# Colors and smooth shell



## Pond_Lilly (Feb 24, 2016)

I posted this wild tort picture few years ago, but want to ask again. What factors would contribute to bright coloration and smooth shell? In general, what substances torts need to get coloration, where do they get these colors from? I know about carotenoids, but is there anything else?

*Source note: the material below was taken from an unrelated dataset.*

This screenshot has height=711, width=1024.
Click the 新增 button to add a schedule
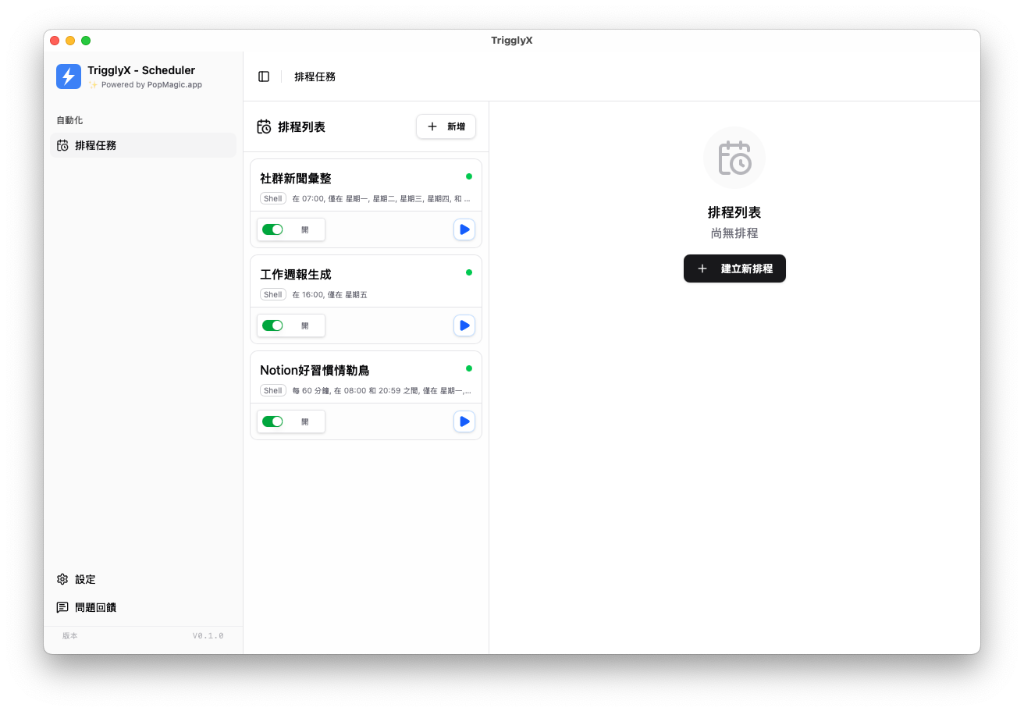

And the shell....could it be that they dig and bury themselves in the soil and it polishes the shell somehow? Maybe it is swimming or a rain water that does it?


----------



## Anyfoot (Feb 26, 2016)

Pond_Lilly said:


> I posted this wild tort picture few years ago, but want to ask again. What factors would contribute to bright coloration and smooth shell? In general, what substances torts need to get coloration, where do they get these colors from? I know about carotenoids, but is there anything else?
> 
> And the shell....could it be that they dig and bury themselves in the soil and it polishes the shell somehow? Maybe it is swimming or a rain water that does it?
> View attachment 166001


 Nice question. One I ask myself over and over.
Things that come to my mind are, diet, humidity, growth rate, natural abrasion on wc carapace, exercise. Does stress contribute? or lack of maybe the case. 
Does anyone out there have a WC that has grown since being captive and the growth as carried on exactly the same as it was in the wild?


----------



## Pond_Lilly (Feb 28, 2016)

I am curious about what foods could enhance colors, for example. Torts have to get some compound from somewhere for that red they have, don't they? You are right, there are so many variables that could contribute...


----------



## Yvonne G (Feb 28, 2016)

To make red-factor canaries more colorful, 'they' feed them foods high in beta carotene. I wonder if that would hold true for RF tortoises too.


----------